The afterlife of media

I was playing with Rock Band at home the other day - well, moving my fingers anyway. I was struck by the way in which it gave renewed life to old songs. Who would have imagined, for example, that the youth of today would strum, drum and hum along to Should I stay or should I go? by The Clash?

I write this as I fly to California. I have a bad head cold and realized that I would not be able to sustain my usual practice of intense, continuous work on the plane. I thought I would settle for a less intense form of work and decided to try watching a movie on my iPod Nano, something I had not done before. I had limited time to get something, so after I could not find my first few choices on the iTunes Store I cut the search short and went with the first John Cusack movie I had not seen before.

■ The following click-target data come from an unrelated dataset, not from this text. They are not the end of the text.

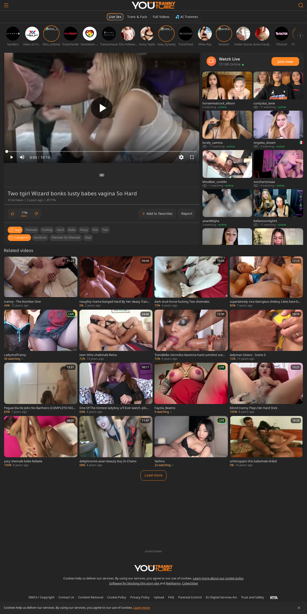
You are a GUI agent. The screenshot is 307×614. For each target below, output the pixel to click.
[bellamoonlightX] (278, 208)
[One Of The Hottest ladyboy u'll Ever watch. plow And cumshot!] (116, 388)
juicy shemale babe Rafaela (23, 461)
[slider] (102, 151)
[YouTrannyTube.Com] (153, 5)
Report (186, 213)
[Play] (101, 108)
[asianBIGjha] (227, 208)
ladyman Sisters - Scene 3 (248, 355)
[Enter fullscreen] (192, 157)
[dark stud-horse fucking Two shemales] (191, 282)
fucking (47, 230)
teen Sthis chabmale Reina (98, 355)
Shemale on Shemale (65, 237)
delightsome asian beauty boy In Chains (107, 461)
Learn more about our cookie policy (218, 578)
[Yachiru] (191, 441)
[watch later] (10, 262)
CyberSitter (190, 583)
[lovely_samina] (227, 129)
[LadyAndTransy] (40, 335)
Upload (159, 597)
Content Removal (90, 597)
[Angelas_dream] (278, 129)
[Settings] (181, 157)
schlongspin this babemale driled (253, 461)
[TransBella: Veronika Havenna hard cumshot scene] (191, 335)
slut (95, 230)
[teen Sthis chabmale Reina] (116, 335)
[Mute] (22, 157)
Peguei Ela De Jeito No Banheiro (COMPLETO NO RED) (38, 408)
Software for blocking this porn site (134, 583)
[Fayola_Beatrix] (191, 388)
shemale (31, 230)
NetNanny (173, 583)
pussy (84, 230)
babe (71, 230)
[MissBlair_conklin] (227, 169)
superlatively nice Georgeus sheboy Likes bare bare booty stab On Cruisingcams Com (265, 301)
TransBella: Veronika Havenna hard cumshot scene (189, 355)
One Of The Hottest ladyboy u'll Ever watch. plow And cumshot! (114, 408)
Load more (153, 475)
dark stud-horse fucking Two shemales (181, 301)
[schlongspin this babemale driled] (266, 441)
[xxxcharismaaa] (278, 169)
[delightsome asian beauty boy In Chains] (116, 441)
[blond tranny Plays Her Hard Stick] (266, 388)
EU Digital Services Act (221, 597)
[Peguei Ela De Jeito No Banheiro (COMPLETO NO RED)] (40, 388)
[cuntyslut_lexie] (278, 90)
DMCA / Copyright (41, 597)
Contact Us (66, 597)
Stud (88, 237)
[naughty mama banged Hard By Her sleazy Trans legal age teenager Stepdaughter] (116, 282)
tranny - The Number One (22, 301)
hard (60, 230)
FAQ (171, 597)
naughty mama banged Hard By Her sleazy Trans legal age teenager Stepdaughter (114, 301)
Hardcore (40, 237)
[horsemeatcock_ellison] (227, 90)
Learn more (141, 607)
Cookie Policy (116, 597)
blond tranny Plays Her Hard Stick (253, 408)
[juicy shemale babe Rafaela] (40, 441)
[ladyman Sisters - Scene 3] (266, 335)
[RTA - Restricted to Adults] (274, 597)
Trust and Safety (252, 597)
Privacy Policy (140, 597)
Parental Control (190, 597)
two (105, 230)
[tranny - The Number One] (40, 282)
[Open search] (300, 5)
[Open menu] (6, 5)
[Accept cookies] (299, 607)
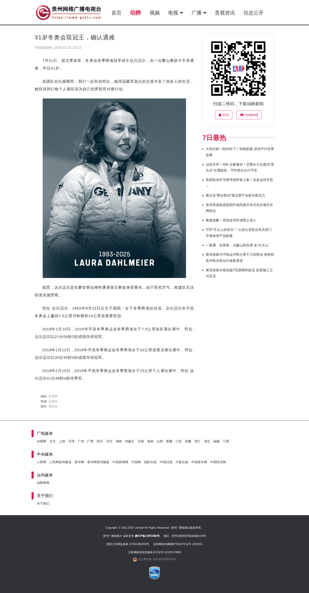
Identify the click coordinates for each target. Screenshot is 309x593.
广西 (90, 441)
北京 (52, 441)
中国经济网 (218, 462)
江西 (226, 441)
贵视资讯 (225, 13)
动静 (135, 12)
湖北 (207, 441)
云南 (160, 441)
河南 (141, 441)
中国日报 (166, 462)
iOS (225, 115)
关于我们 (43, 503)
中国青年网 (199, 462)
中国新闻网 (120, 462)
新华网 (79, 462)
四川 (100, 441)
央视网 (41, 441)
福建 (216, 441)
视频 (155, 13)
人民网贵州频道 (60, 462)
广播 (197, 13)
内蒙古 (130, 441)
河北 (109, 441)
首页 (116, 13)
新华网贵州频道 (98, 462)
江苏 (179, 441)
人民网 (41, 462)
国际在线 (150, 462)
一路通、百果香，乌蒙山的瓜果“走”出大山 (237, 245)
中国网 (136, 462)
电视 (174, 13)
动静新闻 (43, 482)
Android (251, 115)
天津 (71, 441)
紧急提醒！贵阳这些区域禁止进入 (231, 220)
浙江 (197, 441)
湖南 (119, 441)
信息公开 (253, 13)
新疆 (169, 441)
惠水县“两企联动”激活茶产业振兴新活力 (235, 195)
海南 (150, 441)
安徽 (188, 441)
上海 (62, 441)
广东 (81, 441)
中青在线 (182, 462)
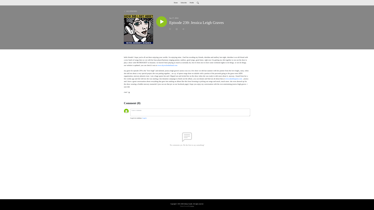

So, I ended up on the plane watching Grosse Pointe Blank. I was interested that it was a pretty reasonable experience on the small screen. Anyway, I settle in and what do I see (just about) in the opening credits? Score by Joe Strummer (of The Clash)! And a retro-evocative 80's soundtrack.

I then turned to the Atlantic and was interested to read an article about the future of TV in a changing media environment of online availability of content:

And here's the final twist. As TV and the Internet converge into something generically known as broadband, the distinctions between the two will soon become nugatory from a consumer point of view. But will this resulting hybrid be more like TV, plus interactivity; or more like the Internet, plus TV? The distinction will be worth billions to whoever gets there first and organizes this mess in a fashion that's satisfying for consumers. The networks and cable companies, therefore, will need to move quickly to find a way to package the different streams - professional and user-made, broadcast and Internet - into a huge, interactive library, all easily and pleasingly accessible on demand and portable to whatever device people are overpaying for at the moment. [Michael Hirschorn. The revolution will be televised. The Atlantic, March 2008]

There was a limited range of films on iTunes. There is an interesting selection of books available for the Kindle, but not enough to satisfy the majority of my reading needs.

I wonder how long it will be before when we read or see something, we can reach out and retrieve it. It increasingly seems like it will happen, even as we recognize the amount of work required to give large quantities of material an afterlife in our new digital environment.

Incidentally, I notice that I have a Clash album on the iPod: the songs don't seem to come up very often in the shuffle. It turns out that the film did seem familiar: I must have half-watched it on a plane on some other trip.


Comments: 1

Feb 15, 2008
Paul Gherman

The Vanderbilt Television News Archive just signed an agreement with NBC to stream over 8,000 hours of their news content to our subscribers. We have loaded all 800,000 TVNA records into our version of Ex Libris Primo, called DiscoverLibrary. Our students now can discover a news clip while doing a library search, and with a click, immediately view it. This is the afterlife of media.